_EXERCISE INSTRUCTIONS:_ Only the lines of the data below from the one with "หน้าแรก (256, 48)" through the one with "Sony Pictures (606, 25)" are wanted. Repeat them exactly.

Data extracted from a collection
....

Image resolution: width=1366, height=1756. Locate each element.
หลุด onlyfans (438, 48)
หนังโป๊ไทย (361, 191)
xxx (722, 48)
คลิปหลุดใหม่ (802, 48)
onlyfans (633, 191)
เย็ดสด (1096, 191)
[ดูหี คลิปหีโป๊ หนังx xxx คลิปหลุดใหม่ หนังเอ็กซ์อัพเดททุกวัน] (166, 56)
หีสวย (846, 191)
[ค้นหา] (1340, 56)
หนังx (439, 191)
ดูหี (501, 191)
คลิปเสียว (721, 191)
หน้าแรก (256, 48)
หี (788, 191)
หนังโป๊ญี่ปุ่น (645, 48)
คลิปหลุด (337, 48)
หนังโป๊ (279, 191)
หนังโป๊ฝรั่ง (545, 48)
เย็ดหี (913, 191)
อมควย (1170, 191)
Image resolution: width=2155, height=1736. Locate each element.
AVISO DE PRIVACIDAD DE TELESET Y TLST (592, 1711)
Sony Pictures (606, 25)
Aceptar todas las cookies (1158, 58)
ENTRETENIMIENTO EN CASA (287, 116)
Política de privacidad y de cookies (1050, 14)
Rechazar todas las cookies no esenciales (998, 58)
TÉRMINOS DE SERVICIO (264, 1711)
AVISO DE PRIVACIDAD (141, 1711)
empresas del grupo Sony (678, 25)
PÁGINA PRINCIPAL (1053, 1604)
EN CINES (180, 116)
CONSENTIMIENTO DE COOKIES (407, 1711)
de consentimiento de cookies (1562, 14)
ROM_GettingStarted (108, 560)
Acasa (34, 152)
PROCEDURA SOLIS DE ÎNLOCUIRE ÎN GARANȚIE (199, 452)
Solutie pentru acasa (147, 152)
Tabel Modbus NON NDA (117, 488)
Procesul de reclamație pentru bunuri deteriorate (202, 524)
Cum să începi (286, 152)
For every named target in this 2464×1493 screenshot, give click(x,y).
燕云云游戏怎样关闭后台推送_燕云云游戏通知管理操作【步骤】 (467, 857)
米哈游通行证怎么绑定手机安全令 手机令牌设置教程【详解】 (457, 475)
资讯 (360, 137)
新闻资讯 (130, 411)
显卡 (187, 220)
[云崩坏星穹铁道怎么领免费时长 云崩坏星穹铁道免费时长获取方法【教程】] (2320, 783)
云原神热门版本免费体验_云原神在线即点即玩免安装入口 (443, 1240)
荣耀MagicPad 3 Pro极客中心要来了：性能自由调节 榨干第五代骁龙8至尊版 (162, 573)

....

_ANSWER SPACE:_
หน้าแรก (256, 48)
หี (788, 191)
หนังโป๊ญี่ปุ่น (645, 48)
คลิปหลุด (337, 48)
หนังโป๊ (279, 191)
หนังโป๊ฝรั่ง (545, 48)
เย็ดหี (913, 191)
อมควย (1170, 191)
Image resolution: width=2155, height=1736. Locate each element.
AVISO DE PRIVACIDAD DE TELESET Y TLST (592, 1711)
Sony Pictures (606, 25)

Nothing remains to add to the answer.